## [ARTICLE]
----

April 24, 2014

The Inadvertent Broker-Dealer: Using EB-5 New Commercial Enterprises to Raise Capital for Project Companies

Many regional centers form limited partnerships or other pooled investment vehicles known as new commercial enterprises in EB-5 terminology to raise capital for project companies seeking to use the regional center’s designation granted by the USCIS.  These regional centers may be motivated by keeping the identity of their migration agents confidential or simply by the desire to generate a greater economic return for its principals by paying investors a preferred return of 2% while charging the project companies 5% interest, thereby making the spread.  Whatever the reason, the repeated formation of pooled investment vehicles to provide financing to project companies may constitute capital raising (i.e., effecting transactions in securities) for the account of others which requires registration as a broker-dealer under Section 15(a) of the Securities Exchange Act of 1934, as amended (the “Exchange Act”).

According to the SEC, the SEC’s Division of Trading and Markets is actively investigating regional centers engaged in the above-described activity for referral to the SEC’s Division of Enforcement.  Further, the SEC now has specific staff members devoted to matters relating to the EB-5 Program and, at least one such staff member, has stated that the EB-5 Program is on its radar. According to this staff member, the SEC is actively seeking tips regarding, and is currently investigating, regional centers for unlawful broker-dealer activity and expect enforcement actions to be forthcoming. 

As discussed below, the use of pooled investment vehicles to raise capital to loan to project companies may require the regional center and its representatives to register with the SEC as a broker-dealers or “associated persons” of a broker-dealer.

----

## [DATASET RECORDS]
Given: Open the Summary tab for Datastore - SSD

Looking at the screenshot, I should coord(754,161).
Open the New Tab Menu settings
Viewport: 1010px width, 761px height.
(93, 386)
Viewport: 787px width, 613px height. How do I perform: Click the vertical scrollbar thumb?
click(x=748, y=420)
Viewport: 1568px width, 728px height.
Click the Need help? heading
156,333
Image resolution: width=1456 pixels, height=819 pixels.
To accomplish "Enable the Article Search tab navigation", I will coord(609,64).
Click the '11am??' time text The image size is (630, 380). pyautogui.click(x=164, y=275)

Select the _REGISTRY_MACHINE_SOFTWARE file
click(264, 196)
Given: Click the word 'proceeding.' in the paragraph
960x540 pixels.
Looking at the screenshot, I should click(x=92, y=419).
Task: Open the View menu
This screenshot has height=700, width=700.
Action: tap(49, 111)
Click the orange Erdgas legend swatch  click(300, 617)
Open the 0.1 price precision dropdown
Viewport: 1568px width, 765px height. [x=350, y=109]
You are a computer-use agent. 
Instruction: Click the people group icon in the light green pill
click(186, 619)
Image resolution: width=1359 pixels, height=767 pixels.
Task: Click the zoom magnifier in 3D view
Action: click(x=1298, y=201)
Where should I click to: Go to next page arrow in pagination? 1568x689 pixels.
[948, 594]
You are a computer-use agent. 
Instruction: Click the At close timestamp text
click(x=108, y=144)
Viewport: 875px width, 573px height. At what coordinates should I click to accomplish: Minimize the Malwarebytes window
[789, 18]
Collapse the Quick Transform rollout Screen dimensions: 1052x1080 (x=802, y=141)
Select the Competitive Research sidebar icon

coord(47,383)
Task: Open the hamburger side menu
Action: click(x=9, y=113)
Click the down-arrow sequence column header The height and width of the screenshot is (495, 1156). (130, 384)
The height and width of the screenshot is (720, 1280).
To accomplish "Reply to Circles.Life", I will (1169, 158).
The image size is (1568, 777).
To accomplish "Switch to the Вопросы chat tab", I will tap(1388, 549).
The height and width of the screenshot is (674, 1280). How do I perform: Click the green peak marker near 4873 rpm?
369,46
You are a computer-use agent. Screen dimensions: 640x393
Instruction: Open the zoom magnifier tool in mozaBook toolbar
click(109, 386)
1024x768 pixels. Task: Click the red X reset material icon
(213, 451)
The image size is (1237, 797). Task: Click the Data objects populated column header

----

## [GOAL]
Write the next part of the article on EB-5 regional centers and broker-dealer registration, starting after its last sentence.

## [EXERCISE ANSWER]
Broker-Dealer Registration Requirement

Section 15(a) of the Exchange Act makes it unlawful for any entity (or a natural person who is not associated with a broker or dealer) to make use of any means of interstate commerce to effect any transaction in any security unless registered under the Exchange Act.  Section 3(a)(4) of the Exchange Act generally defines the term “broker” to mean any person engaged in the business of effecting transactions in securities for the account of others.  The term “broker” is broadly interpreted by the SEC staff.  Being a broker is not necessarily dependent upon the receipt of a commission or other compensation directly related to sales of securities.  Persons engaged in the business of soliciting prospective investors in an Issuer fall within the definition of “broker” and, absent an available exemption, are required to register as, or be associated with, a broker dealer under the Exchange Act.

Historically, it has been recognized that issuers of securities (i.e., a pooled investment vehicle organized by a regional center) engaged in the offering of their own securities are not brokers.  However, this exemption does not apply to any employee or other person related to the issuer (i.e., the individuals associated with the regional center or the regional center’s affiliates) who routinely engages in the business of effecting securities transactions for the issuer or a related party (i.e., the regional center or other pooled investment vehicles sponsored by the regional center).  Such employees and other related persons of an issuer who assist in selling its securities may be “brokers,” especially if they are paid for selling these securities and have few other duties, and particularly if they are paid amounts tied to the value of what they cause to be sold by the issuer.[1]  Accordingly, to avoid the need for registration as a broker-dealer under the Exchange Act, such employees and other related persons generally rely on a “safe harbor” provided under Rule 3a4-1 of the Exchange Act discussed below.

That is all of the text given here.